== Data section ==
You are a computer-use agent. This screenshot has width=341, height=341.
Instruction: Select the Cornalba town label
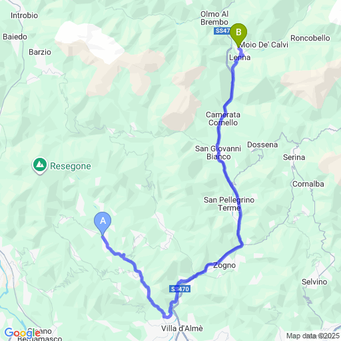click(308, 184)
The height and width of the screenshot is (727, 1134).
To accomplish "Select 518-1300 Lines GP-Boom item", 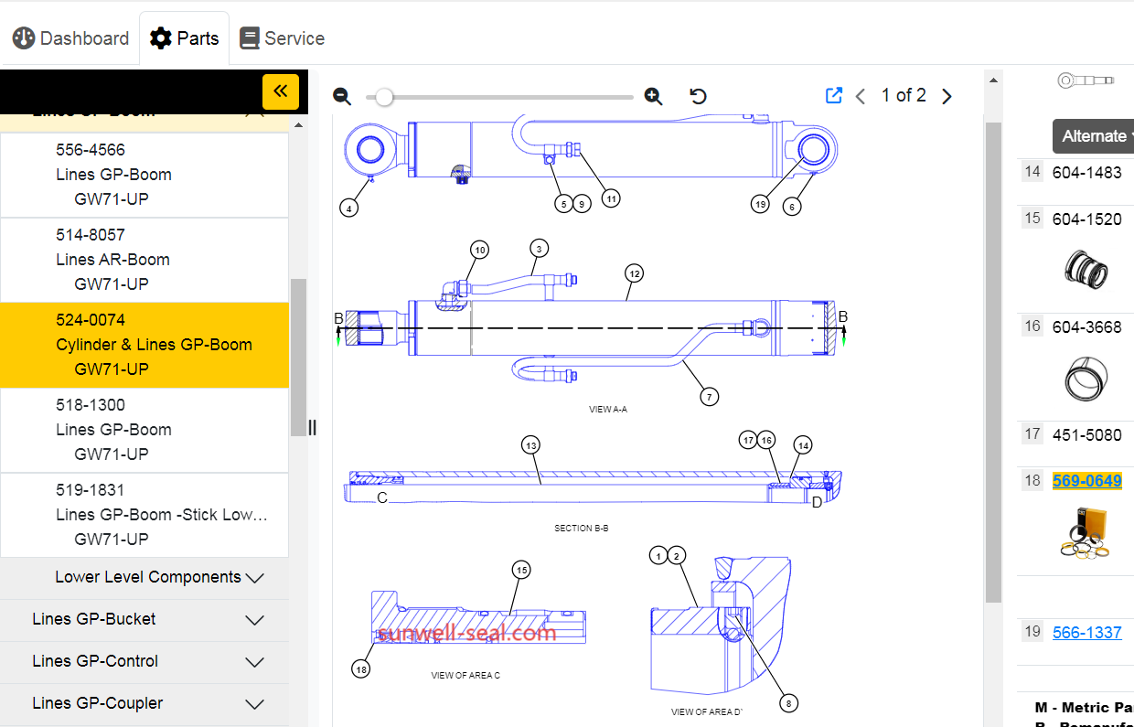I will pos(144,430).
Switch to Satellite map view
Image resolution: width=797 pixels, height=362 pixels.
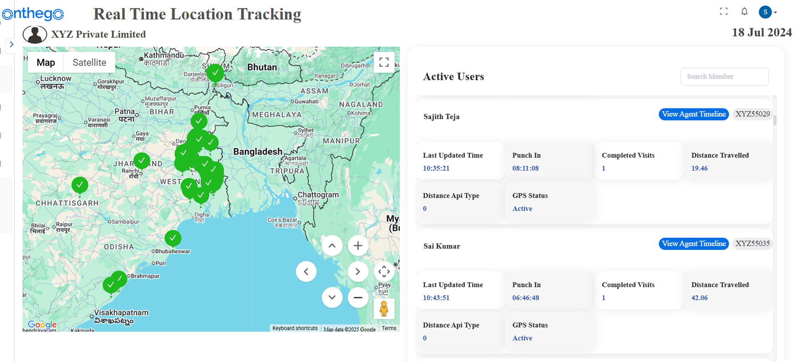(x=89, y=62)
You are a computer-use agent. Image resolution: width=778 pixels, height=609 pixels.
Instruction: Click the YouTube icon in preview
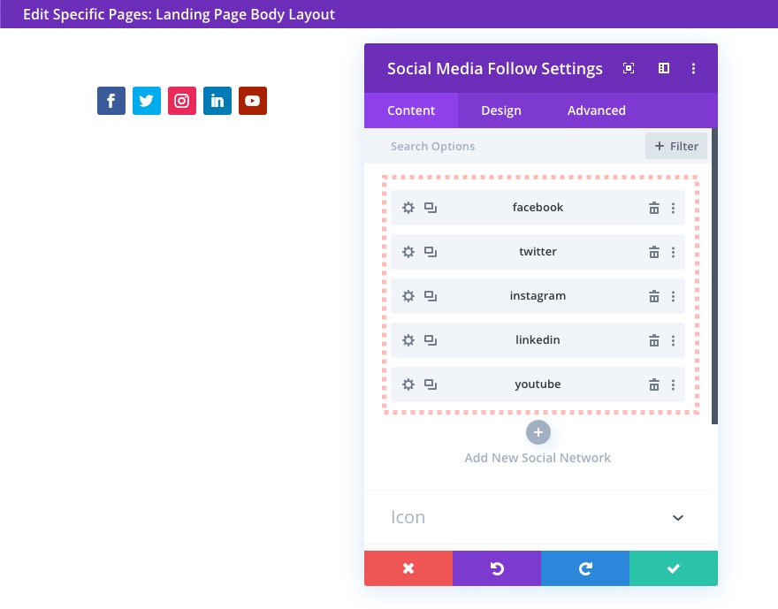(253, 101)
===
== Data section ==
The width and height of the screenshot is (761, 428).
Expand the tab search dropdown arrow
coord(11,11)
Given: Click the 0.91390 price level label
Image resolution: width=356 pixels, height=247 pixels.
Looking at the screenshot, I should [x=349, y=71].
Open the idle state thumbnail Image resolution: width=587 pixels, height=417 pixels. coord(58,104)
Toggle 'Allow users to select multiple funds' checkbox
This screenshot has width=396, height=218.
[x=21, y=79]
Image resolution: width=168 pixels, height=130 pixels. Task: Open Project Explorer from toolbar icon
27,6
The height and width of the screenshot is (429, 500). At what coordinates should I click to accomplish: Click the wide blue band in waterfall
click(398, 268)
===
◆ **Task**:
Look for the string "computer" in the entries above. Copy every line that has it.

◆ **Solution for this problem**:
You are a computer-use agent. This screenshot has width=341, height=341.
You are a computer-use agent. Image resolution: width=778 pixels, height=609 pixels.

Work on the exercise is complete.